• Data to use

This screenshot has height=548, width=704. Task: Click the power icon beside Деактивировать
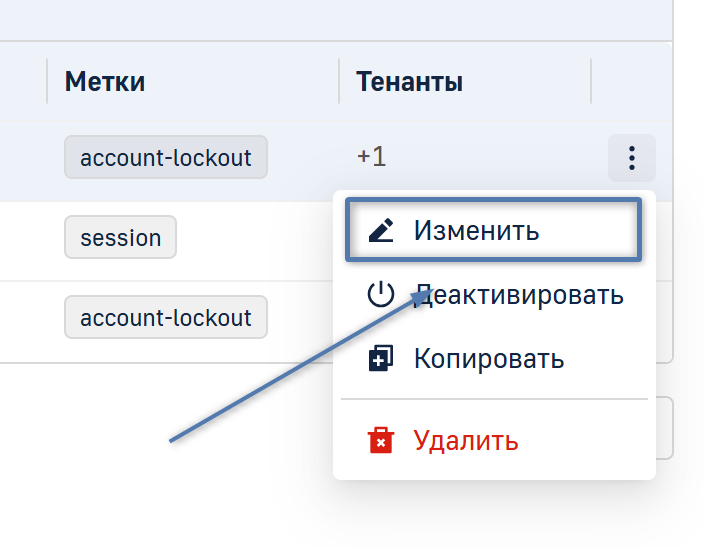point(381,295)
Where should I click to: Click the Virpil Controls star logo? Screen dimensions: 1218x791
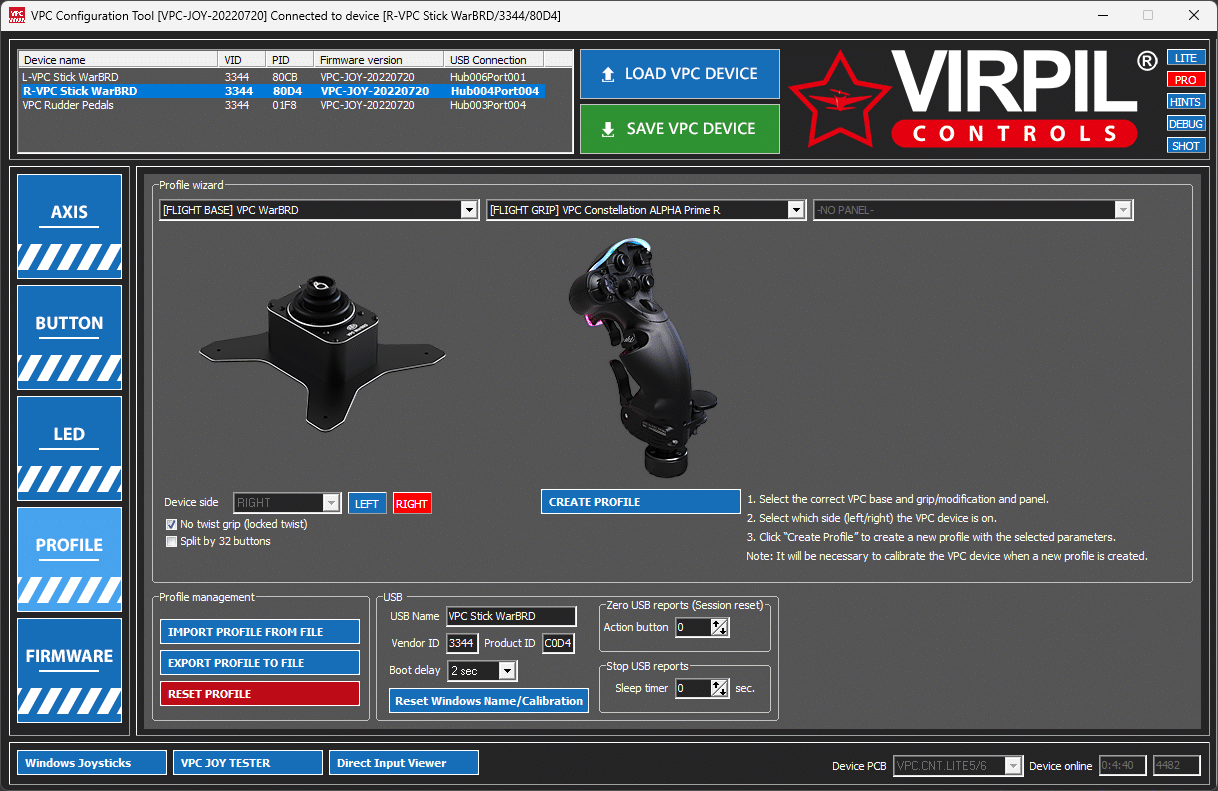click(x=838, y=98)
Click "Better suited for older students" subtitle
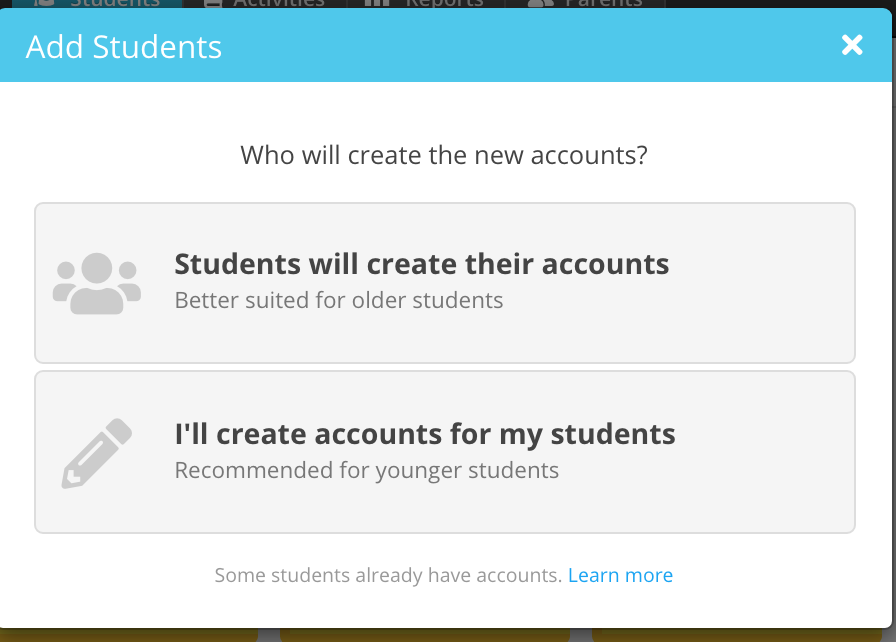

• What to produce
Please reproduce the entries above line by line, exactly, leaving out each image.

• Answer to this exercise
This screenshot has height=548, width=704. Task: Click the power icon beside Деактивировать
point(381,295)
Where should I click to: Click the Virpil Controls star logo? Screen dimensions: 1218x791
click(x=838, y=98)
Click "Better suited for older students" subtitle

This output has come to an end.